---------- Dataset entries ----------

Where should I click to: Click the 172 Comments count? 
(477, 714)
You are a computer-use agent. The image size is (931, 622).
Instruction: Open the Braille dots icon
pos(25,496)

----------

(Exercise aim): Having read the entries above, restate them all word for word.

(Answer for this exercise):
Where should I click to: Click the 172 Comments count? 
(477, 714)
You are a computer-use agent. The image size is (931, 622).
Instruction: Open the Braille dots icon
pos(25,496)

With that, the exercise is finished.